Georgia Watermelon Growers Hope Prices Stabilize

Clint ThompsonUncategorized

By Clint Thompson

Watermelon prices have not cooperated for Southeast growers looking to capitalize on their crop this summer. That’s a disheartening scenario for Georgia producers who are in the middle of their harvest season and will continue to be for a couple of more weeks.

Tim Coolong, associate professor in the University of Georgia College of Agricultural and Environmental Sciences, hopes prices will stabilize over these remaining days of harvest season.

“There’s a good bit of melons planted this year. Prices haven’t been great, so hopefully prices will stabilize as we get closer to the (July 4) holiday. Usually, like the last few weeks of June into the first week of July is the main part of our harvest window,” Coolong said. “The biggest hope would be that they went up.

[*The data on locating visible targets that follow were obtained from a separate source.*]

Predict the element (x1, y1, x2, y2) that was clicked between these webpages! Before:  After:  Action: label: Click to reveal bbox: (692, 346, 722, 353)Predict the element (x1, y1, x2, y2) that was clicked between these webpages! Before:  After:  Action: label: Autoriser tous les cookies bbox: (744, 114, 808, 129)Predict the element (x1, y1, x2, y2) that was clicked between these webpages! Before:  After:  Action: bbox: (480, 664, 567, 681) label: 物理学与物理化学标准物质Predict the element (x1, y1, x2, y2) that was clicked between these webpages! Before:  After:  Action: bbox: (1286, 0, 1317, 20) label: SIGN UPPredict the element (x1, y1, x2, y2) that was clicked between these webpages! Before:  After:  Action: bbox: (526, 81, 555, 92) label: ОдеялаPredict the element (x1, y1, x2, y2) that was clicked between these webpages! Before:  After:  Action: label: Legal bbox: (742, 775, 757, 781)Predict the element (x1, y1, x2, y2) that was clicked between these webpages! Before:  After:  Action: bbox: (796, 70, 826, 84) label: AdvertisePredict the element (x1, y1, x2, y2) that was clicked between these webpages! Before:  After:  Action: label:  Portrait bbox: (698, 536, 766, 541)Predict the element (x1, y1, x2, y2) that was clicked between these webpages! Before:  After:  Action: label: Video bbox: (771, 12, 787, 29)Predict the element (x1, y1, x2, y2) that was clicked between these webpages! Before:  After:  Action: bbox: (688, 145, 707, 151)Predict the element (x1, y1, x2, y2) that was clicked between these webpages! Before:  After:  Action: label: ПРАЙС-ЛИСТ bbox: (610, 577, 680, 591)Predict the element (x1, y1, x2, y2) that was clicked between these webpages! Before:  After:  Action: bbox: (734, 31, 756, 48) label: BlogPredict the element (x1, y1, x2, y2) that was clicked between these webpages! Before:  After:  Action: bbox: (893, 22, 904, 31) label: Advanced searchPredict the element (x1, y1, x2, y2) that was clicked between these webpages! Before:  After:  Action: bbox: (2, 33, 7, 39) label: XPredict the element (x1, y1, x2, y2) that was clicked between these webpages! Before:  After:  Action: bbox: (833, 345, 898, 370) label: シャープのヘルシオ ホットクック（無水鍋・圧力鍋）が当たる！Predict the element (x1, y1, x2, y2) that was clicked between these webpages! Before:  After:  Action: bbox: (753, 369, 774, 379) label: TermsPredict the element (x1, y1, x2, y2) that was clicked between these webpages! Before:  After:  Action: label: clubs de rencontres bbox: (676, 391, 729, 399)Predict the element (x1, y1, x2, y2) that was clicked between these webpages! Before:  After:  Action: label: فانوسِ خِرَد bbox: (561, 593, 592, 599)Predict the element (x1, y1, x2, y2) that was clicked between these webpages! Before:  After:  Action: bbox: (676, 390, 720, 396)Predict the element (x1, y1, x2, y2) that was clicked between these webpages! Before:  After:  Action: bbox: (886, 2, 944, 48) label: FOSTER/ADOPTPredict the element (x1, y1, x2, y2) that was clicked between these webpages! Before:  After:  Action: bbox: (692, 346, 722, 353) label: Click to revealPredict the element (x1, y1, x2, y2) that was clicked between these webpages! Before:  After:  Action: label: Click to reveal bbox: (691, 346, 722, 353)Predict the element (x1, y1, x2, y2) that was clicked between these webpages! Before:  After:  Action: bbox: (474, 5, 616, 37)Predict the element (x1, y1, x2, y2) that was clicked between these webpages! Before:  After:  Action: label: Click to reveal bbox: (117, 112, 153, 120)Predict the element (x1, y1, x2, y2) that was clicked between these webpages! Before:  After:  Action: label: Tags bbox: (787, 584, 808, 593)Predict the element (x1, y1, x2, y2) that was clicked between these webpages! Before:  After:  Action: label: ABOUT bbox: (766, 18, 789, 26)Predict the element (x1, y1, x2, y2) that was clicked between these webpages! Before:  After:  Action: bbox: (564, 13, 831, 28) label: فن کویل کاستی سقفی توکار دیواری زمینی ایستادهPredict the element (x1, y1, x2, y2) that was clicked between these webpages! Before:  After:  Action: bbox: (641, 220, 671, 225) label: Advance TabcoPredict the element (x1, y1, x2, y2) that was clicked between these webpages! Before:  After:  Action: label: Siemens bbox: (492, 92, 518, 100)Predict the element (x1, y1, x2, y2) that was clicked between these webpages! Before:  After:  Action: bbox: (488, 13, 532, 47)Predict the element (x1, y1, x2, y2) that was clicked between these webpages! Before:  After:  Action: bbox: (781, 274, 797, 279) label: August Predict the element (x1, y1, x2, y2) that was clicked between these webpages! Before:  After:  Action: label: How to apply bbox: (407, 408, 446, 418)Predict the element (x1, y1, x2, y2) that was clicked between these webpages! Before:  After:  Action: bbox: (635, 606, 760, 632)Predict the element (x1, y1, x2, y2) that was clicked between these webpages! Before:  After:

That doesn’t ever happen, so at least if they remain relatively stable, that’s better than the alternative.”

Tim Coolong

Georgia growers have had a history of targeting the week of July 4 as a time to sell much of their crop. It’s a holiday and people celebrate on vacations with a sweet watermelon or two. But the producers’ harvest window may be expanding.

“Over the years, I’ve noticed more and more Georgia farmers, it used to be July 4 and that was it. But now it seems more of them carry that market a little bit further. Certainly, it’s not late into the summer or anything like that, but they carry it a little further than the July 4 window,” Coolong said.

North Florida just concluded its harvest season, with watermelon harvests continuing in Georgia and the Carolinas. Production will continue up north in Indiana and Delaware.